Your son needs to stand up to her, and use his own male authority to put her in her place.
Right now she is the boss, not him.
To oppose a jezebel a group approach is best. that way she is outnumbered. the more men are involved, the better.
Respectfully Marianne I could not help ,but notice that you have no problem, genderizing the male ahab spirit.While repeadly reminding us, the jezebel spirit does not reflect any innate female weakness,that women have more than men.Why?
Your brother(unfortunately) in Christ
hi will
You are right, the ahab and jezebel spirits can also inhabit the opposite gender.
Most of the time, the jezebel infects the female, and the ahab the male.
In a male dominated society, the best way for a female to advance is through the support of men.

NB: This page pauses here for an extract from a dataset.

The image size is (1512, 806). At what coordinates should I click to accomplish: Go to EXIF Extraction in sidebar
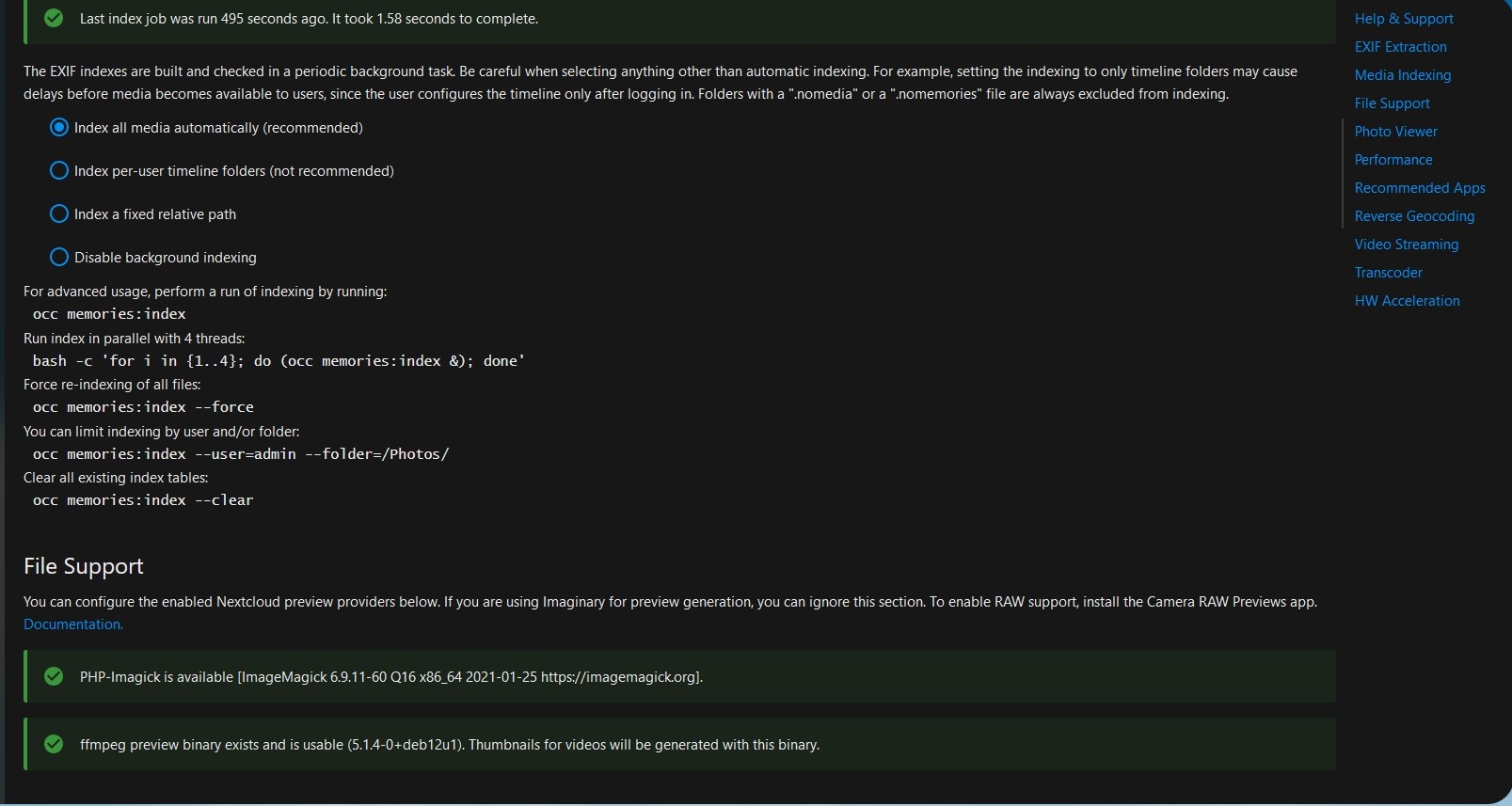[1400, 46]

But I have seen it the other way around. Example an angry abusive father ( male jezebel) with a permissive wife, who looks the other way while he beats the children.
Male jezebels are the most dangerous because of their physical strength and political power. The antichrist will be one.
Male jezebels are “in your face” – direct confrontation. Women jezebels are more sneaky, which means they can do more damage before you know what is going on.
But this is not to transfer all focus on men. I try to show on different pages that there are different types of jezebels and that men or women could fill the role.
For simplicity’s sake, while in discussion, I might refer to jezebel as “she” and the ahab as “he.”
But this definition will change with the circumstances.
I hope that makes my post more clear.
Here, the discussion is “ahab,” so I automatically say he, but yes, it could be a “she.”
The jezebel is the more active spirit, and the ahab enables it with its position.